Ketika mereka berhenti di rest area KM 39 tol Jakarta-Cikampek pada Sabtu (01/6), jalan dari tempat parkir menuju toilet sangat tidak akses karena mesti melalui tanjakan, undakan dan tidak ada ramp. Dari tiga lokasi toilet rest area di KM 39 hanya satu yang ada tanda akses disabilitas. Satu ruang toilet yang ada pun sulit sekali dijangkau karena kontur tanah dan bangunan yang naik-turun dengan kemiringan yang tidak bisa ditempuh sendiri oleh pengguna kursi roda, sementara tangganya juga sangat tinggi.
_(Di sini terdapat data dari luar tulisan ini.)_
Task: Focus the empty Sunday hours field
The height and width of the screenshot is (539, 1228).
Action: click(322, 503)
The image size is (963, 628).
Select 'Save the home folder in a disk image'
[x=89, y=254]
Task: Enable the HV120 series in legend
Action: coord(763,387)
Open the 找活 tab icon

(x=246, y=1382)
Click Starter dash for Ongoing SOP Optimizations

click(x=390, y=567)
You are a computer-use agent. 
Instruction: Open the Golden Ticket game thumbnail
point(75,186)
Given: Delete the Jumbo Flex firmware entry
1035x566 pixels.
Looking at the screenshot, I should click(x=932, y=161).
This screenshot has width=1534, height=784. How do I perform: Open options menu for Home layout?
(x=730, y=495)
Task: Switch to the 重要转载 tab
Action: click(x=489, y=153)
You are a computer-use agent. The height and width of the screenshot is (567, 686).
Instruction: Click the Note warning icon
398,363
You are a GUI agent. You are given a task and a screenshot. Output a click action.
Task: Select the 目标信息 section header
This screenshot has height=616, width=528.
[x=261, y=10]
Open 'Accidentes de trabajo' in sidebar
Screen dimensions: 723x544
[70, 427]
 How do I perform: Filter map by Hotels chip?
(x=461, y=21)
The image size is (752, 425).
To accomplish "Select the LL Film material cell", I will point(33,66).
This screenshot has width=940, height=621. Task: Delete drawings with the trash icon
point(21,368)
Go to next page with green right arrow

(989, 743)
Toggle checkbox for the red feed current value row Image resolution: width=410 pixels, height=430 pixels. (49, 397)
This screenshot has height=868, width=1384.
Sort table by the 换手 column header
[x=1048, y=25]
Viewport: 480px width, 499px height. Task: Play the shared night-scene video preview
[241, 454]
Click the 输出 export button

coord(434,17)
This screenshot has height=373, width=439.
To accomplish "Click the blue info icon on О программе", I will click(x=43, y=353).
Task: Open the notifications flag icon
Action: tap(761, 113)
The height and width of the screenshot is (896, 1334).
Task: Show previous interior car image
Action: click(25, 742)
Namin yang mencoba menjangkau toilet akses kesulitan karena padatnya mobil yang berebut parkir dan lalu-lalang di rest area. Untuk naik di jalan tanjakan menuju bangunan yang tersedia toilet akses Namin harus bersaing dengan banyak mobil yang terhenti mengantri parkir dan mesti melewati undakan-undakan lantai yang tidak kalah curam dan tinggi. Hal ini yang membuat Namin memilih pindah lokasi toilet lainnya yang tidak akses yang jaraknya ratusan meter.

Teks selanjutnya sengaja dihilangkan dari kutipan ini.